Es difícil saber si este cúmulo de realidades nuevas ha hecho de la democracia un orden efectivamente asumido por porciones mayores de la ciudadanía. Cada crisis mayor parece, a veces, ponerla ante el umbral de la duda. Las historias recientes de Perú, Venezuela, Ecuador y Argentina hablan abundantemente de esta fragilidad. Y sin embargo, con la excepción acaso de Venezuela, el retorno a regímenes castrenses o burocracias autoritarias no parece, por lo menos hasta la fecha, merodear la agenda política de los gelatinosos regímenes que produjo la época de las transiciones. En el caso de Argentina la buena nueva es que los procesos de condena y enjuiciamiento de los cuerpos militares redundaron en una efectiva deslegitimación del ejército como un posible (y terrible) actor político de la crisis del país. No es poco en una historia dominada por la arbitrariedad y la impunidad militares.

Acaso el callejón en el que parece acorralado el proceso democrático se halla en otras esferas: el cúmulo de relaciones horizontales que definen los equilibrios y los desequilibrios de los poderes del Estado entre sí. La implosión de la sociedad política argentina, la división militar en Venezuela, las vendetas entre las fuerzas paramilitares de Guatemala, el desencuentro cotidiano entre el Congreso y el Poder Ejecutivo en Perú ilustran la contundencia de este limite.

En México, a un año y medio de las elecciones de 2000, la condición del equilibrio de poderes parece más remota que nunca: la Presidencia se halla secuestrada por la incapacidad de decisión; el gabinete no logra superar sus conflictos internos; el Congreso ha sido incapaz de producir una mayoría predecible; los congresos locales oscilan entre el patetismo y el caos; la Suprema Corte de Justicia es el nuevo gran poder (ya le faltaba) aunque sujeto al vaivén de lealtades impredecibles; el gabinete económico recurre a las prácticas más antiguas para preservar un "rigor financiero" que redunda en una política de desigualdad económica.

Es fácil pensar que el dilema de la fragmentación del Estado reside en la incapacidad de quien está a cargo de su conducción general. En la mentalidad cesarista, el poder de los individuos lo es todo. Y en rigor, toda la sociedad política mexicana se mira a sí misma cada día descubriendo como ese poder se disuelve o se fragmenta antes de que pueda ejercerlo efectivamente -al menos a la vieja usanza.

Atrapado entre las antiguas redes que aseguraban el acceso estamental y jerárquico a los centros del poder político, el proceso de democratización se ha transformado gradualmente en un proceso de dispersión de los equilibrios entre los poderes del Estado.

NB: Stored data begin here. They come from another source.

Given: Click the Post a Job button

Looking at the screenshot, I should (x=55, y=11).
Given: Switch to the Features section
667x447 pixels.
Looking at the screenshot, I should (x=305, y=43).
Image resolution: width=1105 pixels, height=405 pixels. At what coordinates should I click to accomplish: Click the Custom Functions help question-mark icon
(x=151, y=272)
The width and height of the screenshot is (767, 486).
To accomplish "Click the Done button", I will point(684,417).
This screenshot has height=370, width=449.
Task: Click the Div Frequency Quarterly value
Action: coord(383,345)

Esa dispersión es, en gran parte, el resultado de una contradicción: pluralizar las estructuras políticas de un régimen basado en franjas de acceso estamental a los poderes del Estado, sin modificar la naturaleza patrimonial de ese acceso puede redundar fácilmente en la feudalización del equilibrio de poderes.

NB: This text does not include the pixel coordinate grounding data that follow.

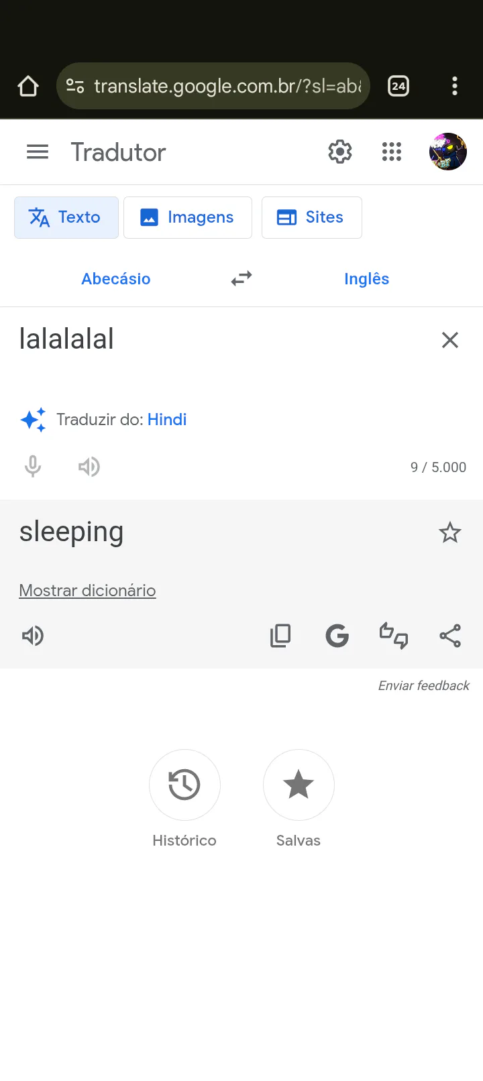This screenshot has height=1081, width=483.
Task: Share the translation
Action: coord(450,635)
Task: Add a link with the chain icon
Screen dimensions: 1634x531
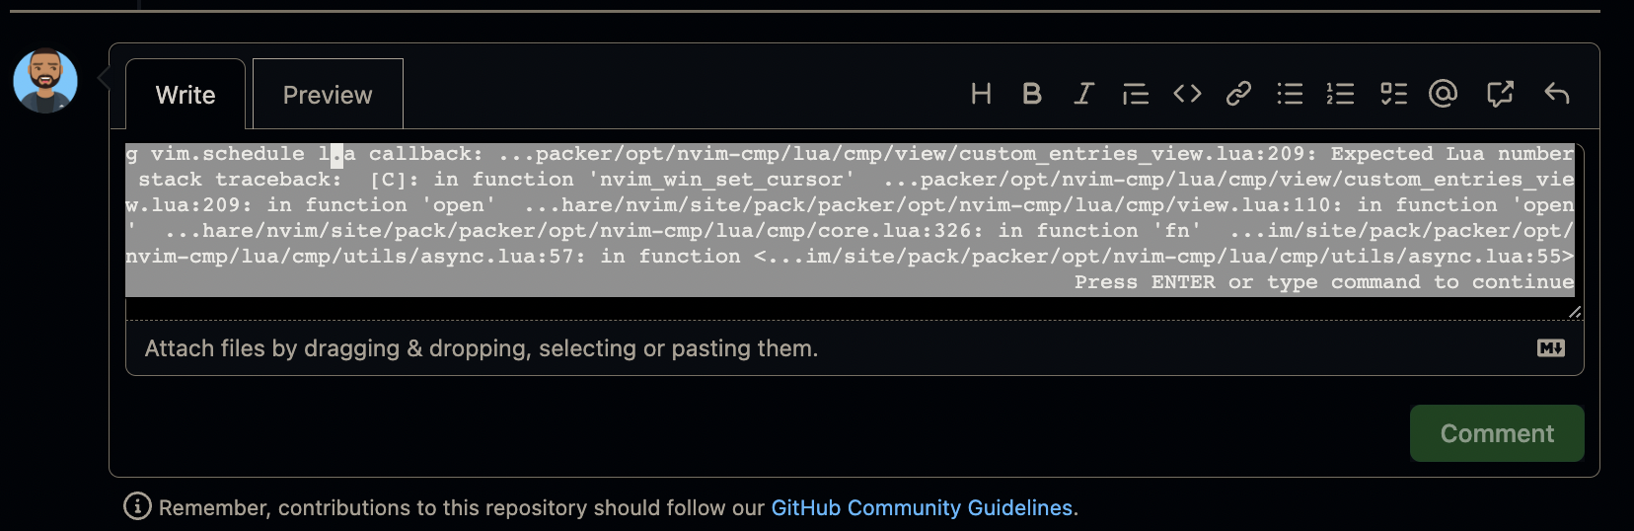Action: point(1238,94)
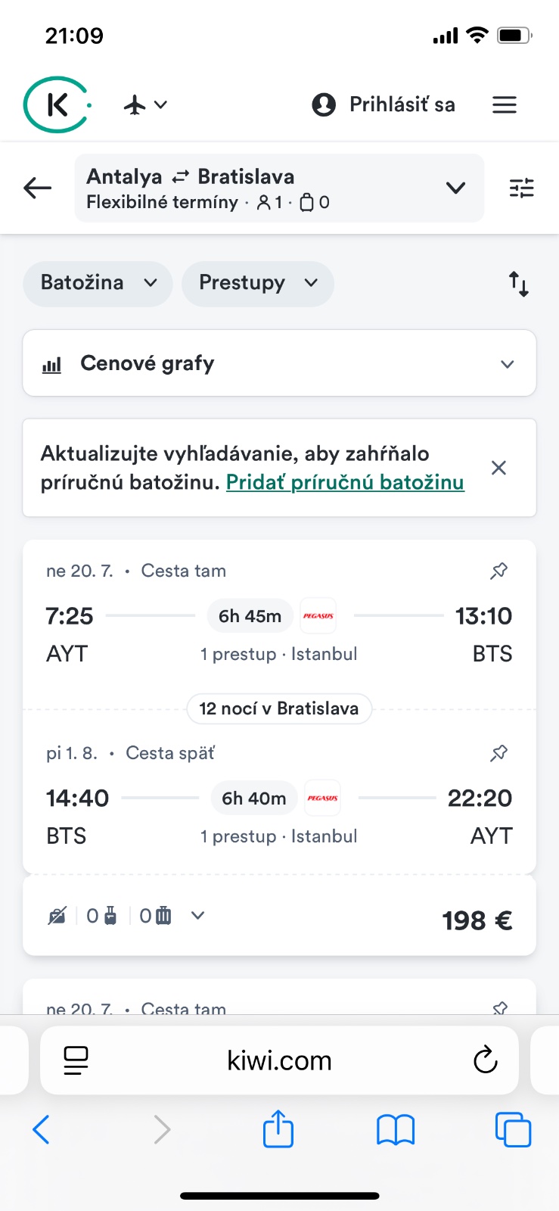Open the sort order arrows
559x1211 pixels.
[518, 284]
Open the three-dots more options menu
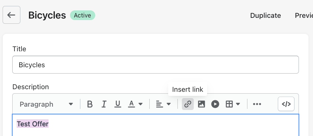 [257, 104]
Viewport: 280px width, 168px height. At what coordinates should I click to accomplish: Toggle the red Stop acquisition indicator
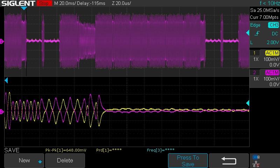point(44,4)
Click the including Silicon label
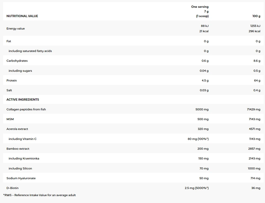Image resolution: width=265 pixels, height=203 pixels. [x=20, y=168]
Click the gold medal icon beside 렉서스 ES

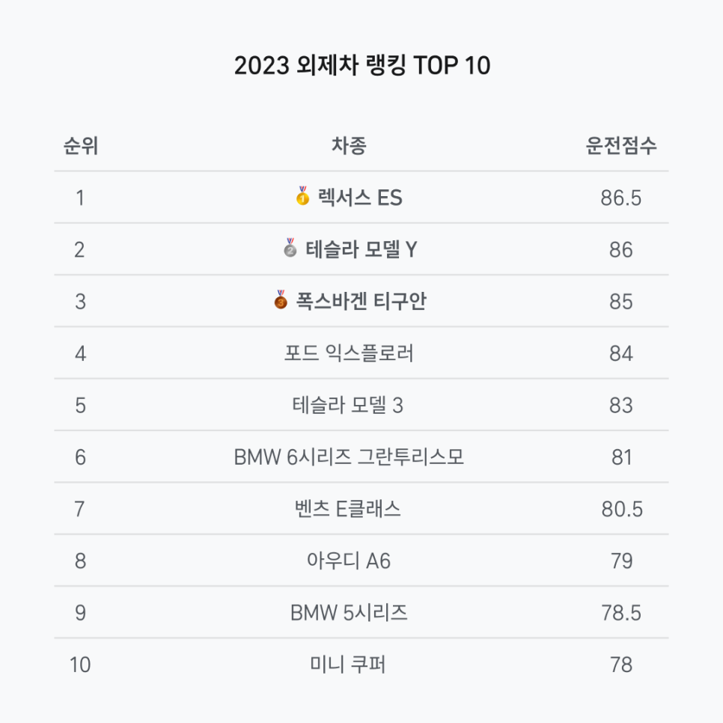coord(302,196)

Por supuesto, no es fácil afectar las redes patrimoniales del poder político. Sobre todo si le brindaron estabilidad durante más de medio siglo. Cada vez que se les toca amenazan con hundir no sólo el destino de la reforma, sino de la estabilidad misma. Sin embargo, los ritmos mandan De no hacerlo a corto plazo acabarán por transformar la democratización en una feudalización del Estado.